眨着大眼睛的孩子,却还望着已经远去的“风筝”,眼里闪烁着好奇。对于时间这个东西,她还缺乏必要的感悟。

她只看到有大风筝在飞,洁白的小羊在奔跑,咕呱的青蛙从池塘里出逃。

透明的结界像个大罩子。

罩子里是熟悉的人们在“热热闹闹”,大人们难得这么齐整地聚在一起,外面则像一个神奇的魔法剧场,魔法的光芒璀璨,大地都震得咚咚响。

有人在敲鼓吗?

这么大的鼓声,一定是个很大很大的巨人在敲鼓吧。

真想见见呐!

兔子可不想见。

此时陆陆续续赶到斯普林的大陆同盟的人手,以及原来就在斯普林的银月骑士、精灵们,已经把守住了斯普林的各个交通要道,图钉也封死了传送通道。

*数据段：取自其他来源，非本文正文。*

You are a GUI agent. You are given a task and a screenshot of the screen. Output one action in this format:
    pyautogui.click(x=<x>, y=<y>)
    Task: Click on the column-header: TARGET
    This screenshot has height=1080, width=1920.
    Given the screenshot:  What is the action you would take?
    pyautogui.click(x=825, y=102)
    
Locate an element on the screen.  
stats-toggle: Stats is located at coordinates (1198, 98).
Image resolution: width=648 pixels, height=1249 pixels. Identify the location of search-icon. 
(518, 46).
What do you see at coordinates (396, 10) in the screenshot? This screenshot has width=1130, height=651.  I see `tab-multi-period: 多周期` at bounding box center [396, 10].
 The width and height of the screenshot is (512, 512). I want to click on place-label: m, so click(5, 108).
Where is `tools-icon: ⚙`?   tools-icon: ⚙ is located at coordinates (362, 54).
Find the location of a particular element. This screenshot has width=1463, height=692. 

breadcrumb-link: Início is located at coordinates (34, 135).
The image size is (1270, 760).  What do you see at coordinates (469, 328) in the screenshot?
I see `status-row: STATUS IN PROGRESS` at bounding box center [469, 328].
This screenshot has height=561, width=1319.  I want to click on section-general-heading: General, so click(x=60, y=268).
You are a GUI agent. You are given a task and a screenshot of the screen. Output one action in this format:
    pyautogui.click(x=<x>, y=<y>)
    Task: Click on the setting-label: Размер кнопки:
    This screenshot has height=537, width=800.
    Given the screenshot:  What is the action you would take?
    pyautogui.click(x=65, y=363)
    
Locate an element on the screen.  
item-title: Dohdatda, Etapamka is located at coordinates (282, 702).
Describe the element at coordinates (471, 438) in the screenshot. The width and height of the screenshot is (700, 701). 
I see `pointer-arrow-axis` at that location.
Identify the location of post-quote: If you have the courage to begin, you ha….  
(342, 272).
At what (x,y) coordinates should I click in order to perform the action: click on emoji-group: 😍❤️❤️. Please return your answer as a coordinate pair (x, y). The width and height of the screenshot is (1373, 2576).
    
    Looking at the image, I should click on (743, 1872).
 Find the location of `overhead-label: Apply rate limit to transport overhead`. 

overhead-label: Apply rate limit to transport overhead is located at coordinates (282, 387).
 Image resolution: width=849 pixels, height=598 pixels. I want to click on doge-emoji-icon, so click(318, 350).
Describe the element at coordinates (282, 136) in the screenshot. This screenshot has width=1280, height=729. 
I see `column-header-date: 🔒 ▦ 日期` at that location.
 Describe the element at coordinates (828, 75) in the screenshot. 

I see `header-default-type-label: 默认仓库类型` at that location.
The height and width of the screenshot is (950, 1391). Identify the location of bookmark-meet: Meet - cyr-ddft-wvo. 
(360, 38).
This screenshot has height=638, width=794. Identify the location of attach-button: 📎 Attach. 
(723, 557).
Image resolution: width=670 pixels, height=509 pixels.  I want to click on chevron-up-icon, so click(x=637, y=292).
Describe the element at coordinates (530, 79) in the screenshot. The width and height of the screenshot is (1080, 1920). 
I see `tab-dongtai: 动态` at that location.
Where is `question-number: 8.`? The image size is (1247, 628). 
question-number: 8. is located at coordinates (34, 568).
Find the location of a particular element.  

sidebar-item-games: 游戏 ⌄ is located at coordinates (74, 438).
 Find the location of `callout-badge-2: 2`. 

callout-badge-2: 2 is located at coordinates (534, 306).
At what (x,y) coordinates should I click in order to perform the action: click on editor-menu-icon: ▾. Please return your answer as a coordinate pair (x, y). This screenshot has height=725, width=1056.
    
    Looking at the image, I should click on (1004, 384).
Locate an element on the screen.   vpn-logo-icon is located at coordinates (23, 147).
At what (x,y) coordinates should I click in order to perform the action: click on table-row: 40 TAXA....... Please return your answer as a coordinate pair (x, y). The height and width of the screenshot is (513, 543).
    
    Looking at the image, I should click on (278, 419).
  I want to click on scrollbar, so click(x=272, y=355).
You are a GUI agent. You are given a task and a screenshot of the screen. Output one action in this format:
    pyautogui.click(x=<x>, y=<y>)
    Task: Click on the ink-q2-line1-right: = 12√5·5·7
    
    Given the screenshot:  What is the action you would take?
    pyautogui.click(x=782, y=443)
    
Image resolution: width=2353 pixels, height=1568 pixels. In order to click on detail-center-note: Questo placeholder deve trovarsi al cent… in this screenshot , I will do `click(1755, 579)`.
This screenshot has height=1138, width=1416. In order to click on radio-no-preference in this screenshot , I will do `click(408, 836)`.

温琴佐能逃到现在,全赖它来得早,在斯普林打了许多的兔子洞。借着暴走的动物们的掩护,这里躲一躲,那里窜一窜,每次快被逮了,又被它逃掉。

可现在不行了,当身上出现透明的丝线时,温琴佐就知道,自己逃不掉了。透明的丝线哪里来?

它抖一抖兔子耳朵,就知道,肯定是玩偶搞的鬼。

哎呀。

又被背叛了,真伤心啊。

兔子温琴佐一边这么想着,一边冲进磨坊,一个英勇跳跃,就给了那只彩毛鹦鹉一脚。这也是个不听话的二五仔,说起话来还是烟嗓,难听死了。

揍完鹦鹉,温琴佐一个蛇形走位,又遁走了。

鹦鹉在后面骂街,它也不管。

透明的丝线还在它身后飘啊飘,它迎着风混入了羊群。洁白的小羊“咩咩”叫着发起了冲锋,如同圣洁的洪流,奔涌向了斯普林的另一边。

西尔维诺越来越近了。

温琴佐蹲在一只成年公羊的背上,回头看了一眼,振耳一呼,无边的鸟群便蜂拥而来,朝着天空中的西尔维诺扑去,将他挡了一挡。

它再甩甩耳朵,从羊背上跳下去。

前方,正是弗朗索瓦被诛杀的现场。

接连的自爆,让这片紧挨着森林的农田都变得千疮百孔。巨大的深坑,焦黑的土地,还有散落的断肢残骸,和浸染着草叶的鲜血,无一不在诉说着刚才那场战斗的残酷。

通体雪白的兔子,在上面奔跑,就像个醒目的小白点。

可它没有停,因为它还有个人想揍。

不,更准确地说,不是揍人,而是鞭尸。“哈!”雪白兔子精准锁定目标,一个飞跃,踢飞了弗朗索瓦的头。

这家伙给它吃了上百年的素,真是受够了。

旁边只剩下一口气,如同烂泥一样糊在地里的艾登,目瞪口呆地看着这一切。看着看着,他又闭上眼躺了回去,满脸安详。

刚才的那一幕,肯定是他濒死的幻觉吧,他想。

可紧接着,一股巨大的力量,从旁边的地下传来,直接把他给掀翻了。

艾登猝不及防,吐出一口鲜血,原本就濒死的身体雪上加霜,好不容易提起最后一口气,勉强抬头望去,只见赏金Z狼狈地从地下钻出来,环视四周,目光锁定兔子。

温琴佐!

她没有片刻迟疑,甚至都无暇去看弗朗索瓦到底死了没有,她的同伴们是不是还活着,拔出身上最后一把匕首,便朝着兔子杀去。

兔子险而又险地避过,转过头,歪了歪脑袋。

想到了。

这个浑身灰扑扑的人类,是明花长廊的赏金Z,她是弗洛伦斯炼化的不死生物,难怪不死。

这时,西尔维诺也杀到了。

命运的线收束,最后的大战,一触即发!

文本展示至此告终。